Three-dimensionally preserved bones of multiple individuals of as yet unde-scribed, Tynskya-like species were collected by Michael Daniels in the London Clay of Walton-on-the-Naze, where they are among the more common avian remains. These birds are listed as owls in Feduccia (1999, Table 4.1; see also Mayr 2000f).

M. gratulator and the slightly smaller T. eocaena were about the size of the extant Scops-owl, Otus scops. Both species are similar in skeletal morphology, although the preservation of the fossil specimens prevents close osteological comparisons. Messelastur and Tynskya share the lack of pneumatic foramina in the pneumotricipital fossa of the humerus and a widely U-shaped furcula. The mandibular rami of M. gratulator are very deep. The foot of Messelastur is unknown, but the tarsometatarsus of T. eocaena exhibits a characteristic derived morphology (Mayr 2000f). The trochlea for the fourth toe is much shorter than that for the second and bears a plantarly projecting, wing-like flange, indicating the presence of at least facultatively zygodactyl feet. As in the Quercypsittidae, the ungual phalanges of the feet are owl-like. M. gratulator agrees with owls in the absence of a supratendinal bridge on the distal tibiotarsus (Mayr 2005i); however, if it is not an artifact of preservation or preparation, this feature seems to be an apomorphy of Messelastur, as the Tynskya-like London Clay specimens exhibit a supratendinal bridge (personal observation). The skull of Messelastur has large, caudally projecting supraorbital processes, similar to those found in extant Accipitridae and Falconidae. The presence of this feature cannot be established in the poorly preserved skull of the holotype of T. eocaena.

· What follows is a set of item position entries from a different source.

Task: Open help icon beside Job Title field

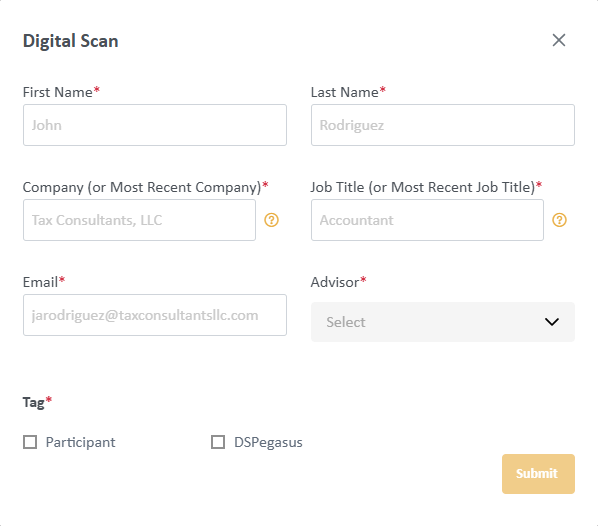Action: pos(559,220)
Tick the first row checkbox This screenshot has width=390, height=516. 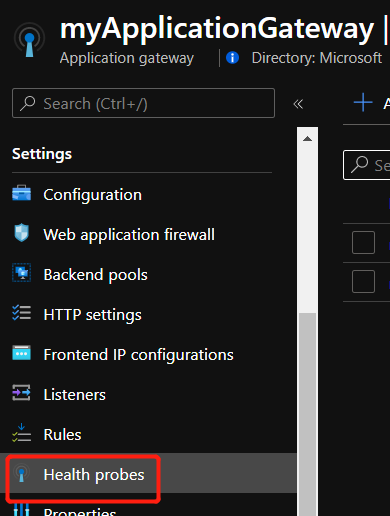[x=363, y=242]
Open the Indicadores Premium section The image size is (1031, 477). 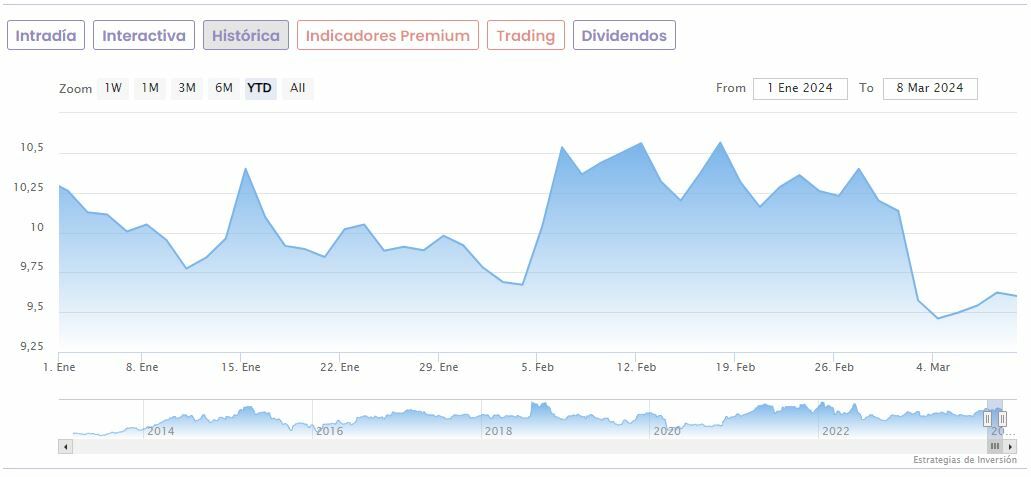388,36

A cladistic analysis supported a sister group relationship between the Messelasturidae and strigiform birds (Mayr 2005i), but the results of this analysis were only weakly supported. As evidenced by the specimens in the Daniels collection, one of the two presumptive synapomorphies is absent in Tynskya (the lack of a supratendinal bridge), and the other is also present in the Halcyornithidae (the presence of a plantarly directed wing-like flange on the trochlea for the fourth toe).

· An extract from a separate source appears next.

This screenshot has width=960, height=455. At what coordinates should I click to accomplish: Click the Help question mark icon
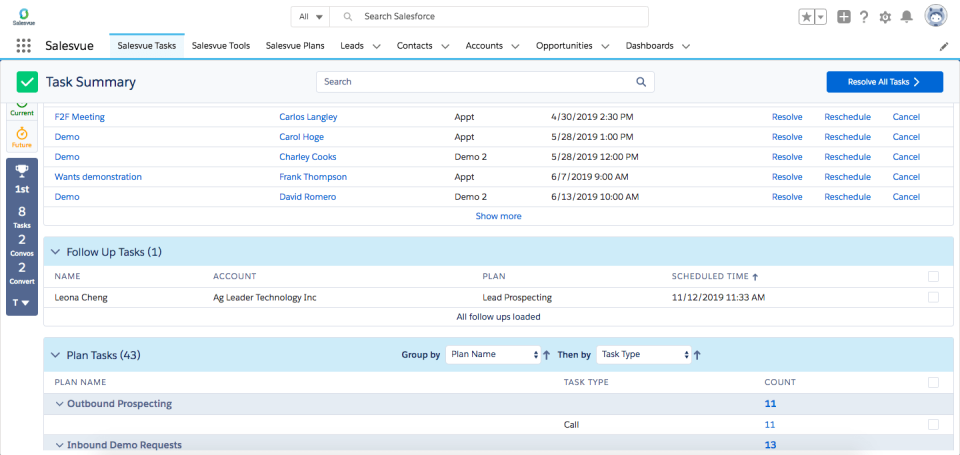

After recently having had the opportunity to examine in detail the London Clay fossils in the Daniels collection, I am now convinced that messelasturids are close relatives of the Halcyornithidae, and thus most likely stem group Psittaciformes. In both messelasturids and halcyornithids, there are no pneumatic openings in the pneumotricipital fossa of the humerus, the tarsometatarsal troch-lea for the second toe is very small, the coracoid exhibits a foramen for the supra-coracoideus nerve, and the skull bears large supraorbital processes. A major difference between the Messelasturidae and the Halcyornithidae concerns the morphology of the hypotarsus, which bears a single wide furrow in the former but two narrower ones in the latter. Likewise, the beak is shorter and more raptor-like in the Messelasturidae.